First, ecosystems are not necessarily monolithic, but pluralistic. In fact, the monolithic ones are in the minority, but because of their technological reach, they tend to make more noise and be more visible than all other types of ecosystems, which for the most part are democratized and not owned by anyone. An example of a pluralistic ecosystems network is that of telephone operators. While each operator might have their own ecosystem, they are all connected to a pluralistic telephone ecosystem network, allowing users to call one another regardless of the operator ecosystem they are on, and in fact they can switch operators with ease.

Pluralistic ecosystems serve a multitude of industries in being much more prevalent than the monolithic ones. Healthcare is another example of pluralistic ecosystems, banking and finance are others, the car and electronics industry, retail and more.  All these industries run on democratized ecosystem models. The auto industry ecosystem has powerful upstream suppliers to the car companies, the car companies themselves, the dealer networks, as well as parallel supportive industries such as consumer reporting and insurance companies. No single car company can pretend to own all of this—although it seems Tesla is giving it an attempt in its monolithic ecosystem. The big difference here of course, is unlike Apple, Google, and Microsoft, Tesla barely produces 2% of all cars sold in the US. Compare this to Apple and Google Android, who together account for 100% of the global mobile ecosystem app market.

Of course, the most significant of all democratized ecosystems is the Internet itself, which as an ecosystems network has tens of millions of individual ecosystem connections. This type of pluralistic ecosystem also has some unique attributes, which differ from its monolithic counterpart:

  1. Pluralistic ecosystems scale pre-existing relationships and represent much more of a B2B approach than the monolithic approach, which tends to be more B2C-oriented. Yet the participants (organizations) connect to the network and one another without the need to have a dominant player at the center. It all occurs on an ecosystems network that provides business and connectivity standards.
  2. Because there is no single dominant player, pluralistic ecosystems can go in any direction- upstream, sidestream, and downstream. It is the choice of the ecosystem owner who to connect to, when, and how.
  3. Pluralistic ecosystems who connect to one another set their own rules, be it in terms of data interchange or ownership of data.
  4. The branding of pluralistic ecosystems does not belong to any single player but rather the respective owner of each connecting ecosystem—meaning each ecosystem owner can brand their ecosystem as they wish. The network limits itself to a “Powered by” or to no branding at all- as is the case for the Internet.
  5. Unlike marketplace ecosystems, no single player owns all the technology in pluralistic ecosystems. Different technologies can connect to democratized ecosystems through accepted standards.

In summary, Marketplaces are one type of ecosystem that relies on a dominant market-maker.

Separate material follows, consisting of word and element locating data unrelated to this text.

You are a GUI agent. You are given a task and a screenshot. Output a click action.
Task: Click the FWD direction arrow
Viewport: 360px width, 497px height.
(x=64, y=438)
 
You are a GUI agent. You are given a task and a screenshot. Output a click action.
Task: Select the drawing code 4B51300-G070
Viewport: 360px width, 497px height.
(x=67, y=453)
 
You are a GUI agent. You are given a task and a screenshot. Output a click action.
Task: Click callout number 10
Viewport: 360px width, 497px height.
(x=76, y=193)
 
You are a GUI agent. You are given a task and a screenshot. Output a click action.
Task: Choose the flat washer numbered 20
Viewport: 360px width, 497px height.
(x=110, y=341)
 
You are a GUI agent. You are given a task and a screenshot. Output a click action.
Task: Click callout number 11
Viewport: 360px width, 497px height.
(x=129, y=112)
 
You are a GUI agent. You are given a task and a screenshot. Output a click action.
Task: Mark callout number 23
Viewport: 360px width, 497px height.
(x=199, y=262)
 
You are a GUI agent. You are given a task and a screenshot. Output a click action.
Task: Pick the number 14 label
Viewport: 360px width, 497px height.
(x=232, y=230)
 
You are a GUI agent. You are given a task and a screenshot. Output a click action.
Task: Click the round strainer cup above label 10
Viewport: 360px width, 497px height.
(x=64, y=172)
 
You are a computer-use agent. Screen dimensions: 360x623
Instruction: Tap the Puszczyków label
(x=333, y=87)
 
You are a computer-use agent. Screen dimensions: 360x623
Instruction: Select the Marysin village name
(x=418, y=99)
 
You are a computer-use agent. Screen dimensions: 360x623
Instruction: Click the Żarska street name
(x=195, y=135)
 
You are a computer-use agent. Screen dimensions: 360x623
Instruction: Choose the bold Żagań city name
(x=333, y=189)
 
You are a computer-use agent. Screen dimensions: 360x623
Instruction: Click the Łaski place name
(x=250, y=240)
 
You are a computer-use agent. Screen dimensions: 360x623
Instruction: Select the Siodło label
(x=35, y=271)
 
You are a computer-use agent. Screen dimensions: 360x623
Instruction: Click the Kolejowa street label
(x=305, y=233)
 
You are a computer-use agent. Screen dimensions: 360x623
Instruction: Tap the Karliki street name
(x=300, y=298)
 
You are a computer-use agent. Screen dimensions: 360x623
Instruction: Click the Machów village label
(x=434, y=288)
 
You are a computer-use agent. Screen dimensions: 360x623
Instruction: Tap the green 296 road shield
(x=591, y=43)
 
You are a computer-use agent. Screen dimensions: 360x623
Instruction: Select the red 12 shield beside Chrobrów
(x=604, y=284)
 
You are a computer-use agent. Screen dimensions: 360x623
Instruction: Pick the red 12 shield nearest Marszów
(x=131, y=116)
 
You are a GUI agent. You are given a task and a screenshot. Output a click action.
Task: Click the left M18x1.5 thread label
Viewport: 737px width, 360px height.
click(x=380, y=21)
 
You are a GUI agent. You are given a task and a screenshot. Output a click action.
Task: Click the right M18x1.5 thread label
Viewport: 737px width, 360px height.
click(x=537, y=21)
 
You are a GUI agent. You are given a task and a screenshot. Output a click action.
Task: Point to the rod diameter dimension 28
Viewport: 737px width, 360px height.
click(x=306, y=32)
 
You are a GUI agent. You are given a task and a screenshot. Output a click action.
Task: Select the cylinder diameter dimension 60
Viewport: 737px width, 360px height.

However, that vast majority of global ecosystems do not actually rely on, or need, a dominant market maker but rather benefit from an ecosystems network that allows standardized connectivity, ecosystem peering, branding, customization, data insight, and protection. Pluralistic or democratized Networks ecosystems networks that provide this will see amazing growth in the next decade, not unlike the Internet achieved in the 90s.